Criticizing A.R. Gurney’s plays for lack of depth is like criticizing your Toyota Prius for not winning NASCAR—you should know what you’re buying right from the start. Gurney has always written slightly behind the curve, illustrating the dynamics of new societal mores for The New Yorker set when their controversy is waning in the rest of the world. Gurney is at his best when he's light. His plays are nearly always entertaining—sometimes even exhilarating, if not quite profound. Yet, A Light Lunch, currently enjoying its World Premiere at The Flea Theater, feels like a throwaway, a diversion. At one point it alludes to itself as an aborted work. It’s light, even by Gurney’s standards.
In A Light Lunch, Gurney is good-naturedly-- sometimes even painfully--aware of his pigeonholed reputation as a cataloguer of the foibles of the privileged upper classes. He pokes fun at himself throughout the play, almost as if he’s trying to inoculate it from criticism. Even the title suggests that we’re not going to get full-on Gurney here.

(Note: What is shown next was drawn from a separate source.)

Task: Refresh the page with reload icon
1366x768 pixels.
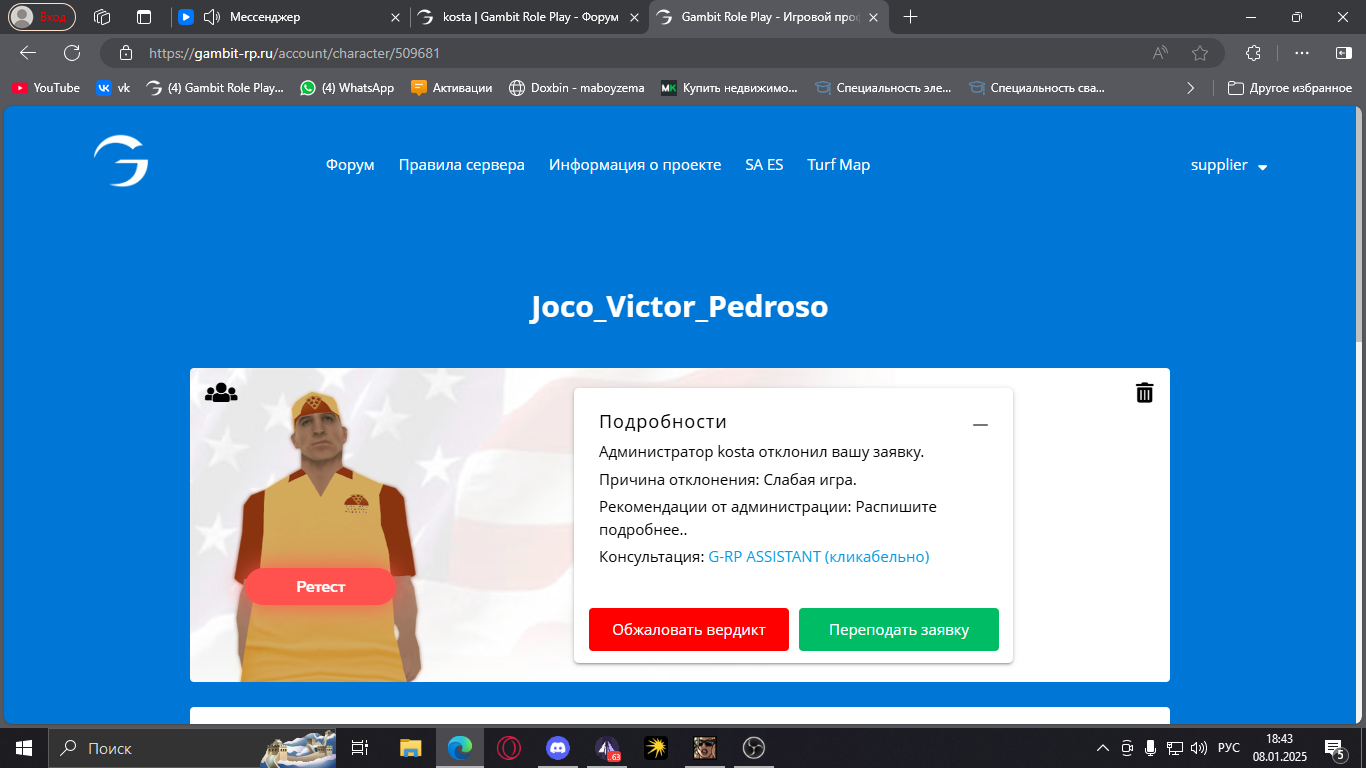Action: (x=72, y=53)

A Light Lunch is set in a nondescript Italian restaurant frequented by “theater people,” replete with checked red and white tablecloths; there are no set changes. The wall is decorated with Paul Howard caricatures of playwrights whose work has been presented at The Flea. That’s the most interesting part of a set that we see for 80 minutes in this intermissionless one act.
Shortly after George W. Bush has left office, Beth (Beth Hoyt), a young lawyer from Texas, working for the Bush family, flies to New York to meet Gary (Tom Lipinski), Gurney’s agent. The Bush family, through a mole, has learned that Gurney has written an unreleased play highly critical of the former President, and has authorized Beth to offer an obscene amount of money to the playwright to make sure it “will never see the light of day.” From an administration that was hopelessly oblivious to the arts, this, alone, should be the most absurd part of the play.
The action should be as preposterous as the plot but, incongruously, it isn’t. Directed by Jim Simpson, Hoyt and Lipinski can’t seem to find the ridiculous in their roles and play their characters too straight.
It takes the likeable but apparently dense Gary almost half the play to figure out that Beth is working for Bush and not against him, while the rest of us have known that from the start. Throughout the play, the audience is so far ahead of the characters that I found my mind wandering until they caught up. “There’s Mac Wellman!” “Is that Young Jean Lee?” I asked myself as I squinted at the caricatures. I also noticed from my vantage point that, while Beth is served actual food, there is nothing in Gary’s soup bowl. “C’mon, propmaster, take a chance! It’s only liquid!” I caught myself muttering.
The pair’s waitress, Viola (Havilah Brewster), an aspiring actress in perpetual audition mode, with an incorrigibly exaggerated New York accent, succeeds in being as annoying as she’s meant to be, interrupting negotiations just when they’re about to get tense. For every joke that works there are about three warmed over late night television clunkers, like this exchange that takes place when it appears that Beth will be returning to Texas empty handed:
GARY (to BETH): I assume the Bush family will reimburse you for the full amount...
VIOLA: Don’t be too sure. Did you read Bush's proposal on Medicare?
A new character, Marshall (John Russo), Viola’s boyfriend and a drama professor at The New School, arrives near the end of the play to help devise an appropriate ending to what we learn is an unfinished play. Russo, who is the only actor seemingly tuned into the absurdity of the premise, turns in a terrific performance, but it’s all too little, too late.
Unfortunately, in the end, A Light Lunch is about as satisfying as an empty bowl of soup.